The plan is part of a series of steps the government has taken to bolster the public's confidence in these technologies since the September 1999 death of study participant 18-year-old Jesse Gelsinger. His death was the first directly attributed to gene therapy.
The proposal also will ensure the FDA's policies for public access to this information are compatible with those of other government agencies that oversee this type of research. At present, this information is often made publicly available by the National Institutes of Health, although it is kept confidential by the FDA.
But under the proposed rule, researchers would have to make public details about the side effects seen during these trials, including deaths. However, the names of the participants would remain confidential and companies would be able to edit out commercial secrets.
Still, the research industry is up in arms. Industry representatives maintain that the proposed rule would violate patients' right to privacy as well as compromise the companies' trade secrets.
"Although the FDA has said such data would be [edited] from publicly disclosed materials, there are no assurances some sensitive information would not be revealed," says Carl Feldbaum, president of the Biotechnology Industry Organization, a trade association.

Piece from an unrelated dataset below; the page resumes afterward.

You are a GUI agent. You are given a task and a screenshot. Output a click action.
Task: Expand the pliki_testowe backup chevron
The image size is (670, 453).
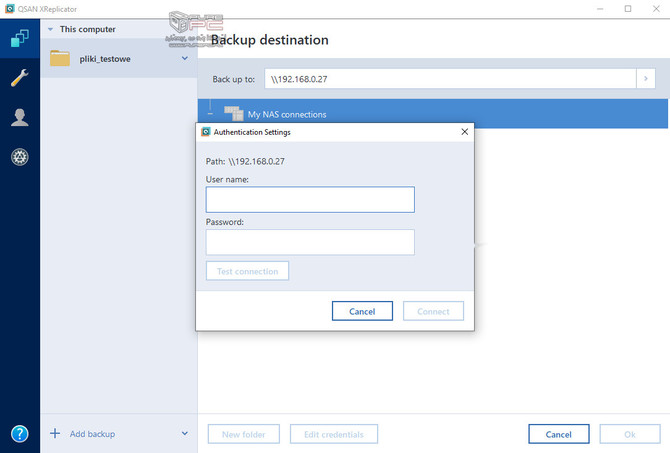(184, 59)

Industry representatives also say the disclosures would be misleading since most of the adverse events reported during a clinical trial are not related to the experimental therapy. "Disclosing data on all adverse events in clinical trials without first investigating the causes could unnecessarily frighten patients and the public," Feldbaum says.
Industry representatives will get a chance to air their concerns. Under federal rules, the FDA must now open the proposed rule for public comment before passing a final regulation.
Comments on the proposed rule, which has been published in the federal register, can be emailed to the FDA at [email protected] These comments will be considered in the development of any final rule, the FDA says.